===== EXERCISE INPUT

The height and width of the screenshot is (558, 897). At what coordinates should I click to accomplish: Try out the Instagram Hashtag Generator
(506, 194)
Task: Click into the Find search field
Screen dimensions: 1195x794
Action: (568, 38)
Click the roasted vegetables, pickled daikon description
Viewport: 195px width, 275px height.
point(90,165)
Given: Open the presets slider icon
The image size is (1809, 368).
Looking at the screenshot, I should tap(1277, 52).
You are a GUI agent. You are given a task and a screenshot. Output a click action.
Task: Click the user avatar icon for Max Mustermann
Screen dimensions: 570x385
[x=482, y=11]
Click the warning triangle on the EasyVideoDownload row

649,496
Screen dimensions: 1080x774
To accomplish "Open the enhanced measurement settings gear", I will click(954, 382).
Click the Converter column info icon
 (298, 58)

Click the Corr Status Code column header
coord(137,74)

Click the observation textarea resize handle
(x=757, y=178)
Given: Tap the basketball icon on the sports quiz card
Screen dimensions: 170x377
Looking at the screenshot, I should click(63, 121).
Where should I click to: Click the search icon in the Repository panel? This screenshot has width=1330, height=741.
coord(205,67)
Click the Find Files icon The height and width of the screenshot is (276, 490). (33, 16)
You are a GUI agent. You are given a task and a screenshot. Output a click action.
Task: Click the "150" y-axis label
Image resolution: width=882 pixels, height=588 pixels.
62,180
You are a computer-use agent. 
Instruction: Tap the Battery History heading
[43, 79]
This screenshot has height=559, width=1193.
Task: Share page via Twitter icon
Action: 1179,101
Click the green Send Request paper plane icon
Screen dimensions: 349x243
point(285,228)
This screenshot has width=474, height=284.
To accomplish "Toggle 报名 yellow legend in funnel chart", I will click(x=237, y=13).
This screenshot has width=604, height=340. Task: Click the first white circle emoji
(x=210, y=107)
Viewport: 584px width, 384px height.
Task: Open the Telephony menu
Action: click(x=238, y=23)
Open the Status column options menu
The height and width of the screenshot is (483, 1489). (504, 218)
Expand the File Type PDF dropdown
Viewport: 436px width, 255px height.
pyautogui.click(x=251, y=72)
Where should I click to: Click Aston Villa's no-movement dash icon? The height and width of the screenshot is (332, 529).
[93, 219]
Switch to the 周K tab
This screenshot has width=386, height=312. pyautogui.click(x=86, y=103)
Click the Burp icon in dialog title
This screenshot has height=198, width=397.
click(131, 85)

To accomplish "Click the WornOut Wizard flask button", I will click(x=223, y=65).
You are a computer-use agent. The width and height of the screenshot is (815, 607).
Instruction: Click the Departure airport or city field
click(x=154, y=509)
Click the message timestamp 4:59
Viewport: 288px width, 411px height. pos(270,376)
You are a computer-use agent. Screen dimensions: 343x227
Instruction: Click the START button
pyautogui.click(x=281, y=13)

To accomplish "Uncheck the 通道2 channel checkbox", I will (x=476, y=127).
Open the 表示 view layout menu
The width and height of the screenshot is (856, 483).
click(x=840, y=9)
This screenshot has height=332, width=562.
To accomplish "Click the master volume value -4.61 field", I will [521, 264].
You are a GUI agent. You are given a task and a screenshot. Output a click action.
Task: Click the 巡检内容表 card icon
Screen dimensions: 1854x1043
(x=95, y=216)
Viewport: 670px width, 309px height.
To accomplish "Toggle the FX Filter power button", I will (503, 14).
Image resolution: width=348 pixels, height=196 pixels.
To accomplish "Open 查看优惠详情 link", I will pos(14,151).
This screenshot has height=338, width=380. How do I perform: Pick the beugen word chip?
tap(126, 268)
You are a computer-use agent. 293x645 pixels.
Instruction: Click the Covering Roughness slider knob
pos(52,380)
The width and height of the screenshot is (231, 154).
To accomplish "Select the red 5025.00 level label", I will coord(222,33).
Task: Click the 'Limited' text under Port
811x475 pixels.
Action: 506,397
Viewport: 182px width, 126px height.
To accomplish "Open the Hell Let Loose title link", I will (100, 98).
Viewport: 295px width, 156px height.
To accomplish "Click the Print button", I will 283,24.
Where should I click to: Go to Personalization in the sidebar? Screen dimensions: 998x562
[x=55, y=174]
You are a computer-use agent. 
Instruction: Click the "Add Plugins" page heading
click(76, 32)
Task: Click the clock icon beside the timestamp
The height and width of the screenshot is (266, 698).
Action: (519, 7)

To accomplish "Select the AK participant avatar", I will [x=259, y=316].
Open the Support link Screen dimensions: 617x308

==========

§ EXERCISE INSTRUCTIONS
Quote every one of the items above, line for line, with no changes.

§ PROBLEM SOLUTION
The height and width of the screenshot is (558, 897). At what coordinates should I click to accomplish: Try out the Instagram Hashtag Generator
(506, 194)
Task: Click into the Find search field
Screen dimensions: 1195x794
Action: (568, 38)
Click the roasted vegetables, pickled daikon description
Viewport: 195px width, 275px height.
point(90,165)
Given: Open the presets slider icon
The image size is (1809, 368).
Looking at the screenshot, I should tap(1277, 52).
You are a GUI agent. You are given a task and a screenshot. Output a click action.
Task: Click the user avatar icon for Max Mustermann
Screen dimensions: 570x385
[x=482, y=11]
Click the warning triangle on the EasyVideoDownload row

649,496
Screen dimensions: 1080x774
To accomplish "Open the enhanced measurement settings gear", I will click(954, 382).
Click the Converter column info icon
 (298, 58)

Click the Corr Status Code column header
coord(137,74)

Click the observation textarea resize handle
(x=757, y=178)
Given: Tap the basketball icon on the sports quiz card
Screen dimensions: 170x377
Looking at the screenshot, I should click(63, 121).
Where should I click to: Click the search icon in the Repository panel? This screenshot has width=1330, height=741.
coord(205,67)
Click the Find Files icon The height and width of the screenshot is (276, 490). (33, 16)
You are a GUI agent. You are given a task and a screenshot. Output a click action.
Task: Click the "150" y-axis label
Image resolution: width=882 pixels, height=588 pixels.
62,180
You are a computer-use agent. 
Instruction: Tap the Battery History heading
[43, 79]
This screenshot has height=559, width=1193.
Task: Share page via Twitter icon
Action: 1179,101
Click the green Send Request paper plane icon
Screen dimensions: 349x243
point(285,228)
This screenshot has width=474, height=284.
To accomplish "Toggle 报名 yellow legend in funnel chart", I will click(x=237, y=13).
This screenshot has width=604, height=340. Task: Click the first white circle emoji
(x=210, y=107)
Viewport: 584px width, 384px height.
Task: Open the Telephony menu
Action: click(x=238, y=23)
Open the Status column options menu
The height and width of the screenshot is (483, 1489). (504, 218)
Expand the File Type PDF dropdown
Viewport: 436px width, 255px height.
pyautogui.click(x=251, y=72)
Where should I click to: Click Aston Villa's no-movement dash icon? The height and width of the screenshot is (332, 529).
[93, 219]
Switch to the 周K tab
This screenshot has width=386, height=312. pyautogui.click(x=86, y=103)
Click the Burp icon in dialog title
This screenshot has height=198, width=397.
click(131, 85)

To accomplish "Click the WornOut Wizard flask button", I will click(x=223, y=65).
You are a computer-use agent. The width and height of the screenshot is (815, 607).
Instruction: Click the Departure airport or city field
click(x=154, y=509)
Click the message timestamp 4:59
Viewport: 288px width, 411px height. pos(270,376)
You are a computer-use agent. Screen dimensions: 343x227
Instruction: Click the START button
pyautogui.click(x=281, y=13)

To accomplish "Uncheck the 通道2 channel checkbox", I will (x=476, y=127).
Open the 表示 view layout menu
The width and height of the screenshot is (856, 483).
click(x=840, y=9)
This screenshot has height=332, width=562.
To accomplish "Click the master volume value -4.61 field", I will [521, 264].
You are a GUI agent. You are given a task and a screenshot. Output a click action.
Task: Click the 巡检内容表 card icon
Screen dimensions: 1854x1043
(x=95, y=216)
Viewport: 670px width, 309px height.
To accomplish "Toggle the FX Filter power button", I will (503, 14).
Image resolution: width=348 pixels, height=196 pixels.
To accomplish "Open 查看优惠详情 link", I will pos(14,151).
This screenshot has height=338, width=380. How do I perform: Pick the beugen word chip?
tap(126, 268)
You are a computer-use agent. 293x645 pixels.
Instruction: Click the Covering Roughness slider knob
pos(52,380)
The width and height of the screenshot is (231, 154).
To accomplish "Select the red 5025.00 level label", I will coord(222,33).
Task: Click the 'Limited' text under Port
811x475 pixels.
Action: 506,397
Viewport: 182px width, 126px height.
To accomplish "Open the Hell Let Loose title link", I will (100, 98).
Viewport: 295px width, 156px height.
To accomplish "Click the Print button", I will 283,24.
Where should I click to: Go to Personalization in the sidebar? Screen dimensions: 998x562
[x=55, y=174]
You are a computer-use agent. 
Instruction: Click the "Add Plugins" page heading
click(76, 32)
Task: Click the clock icon beside the timestamp
The height and width of the screenshot is (266, 698).
Action: (519, 7)

To accomplish "Select the AK participant avatar", I will [x=259, y=316].
Open the Support link Screen dimensions: 617x308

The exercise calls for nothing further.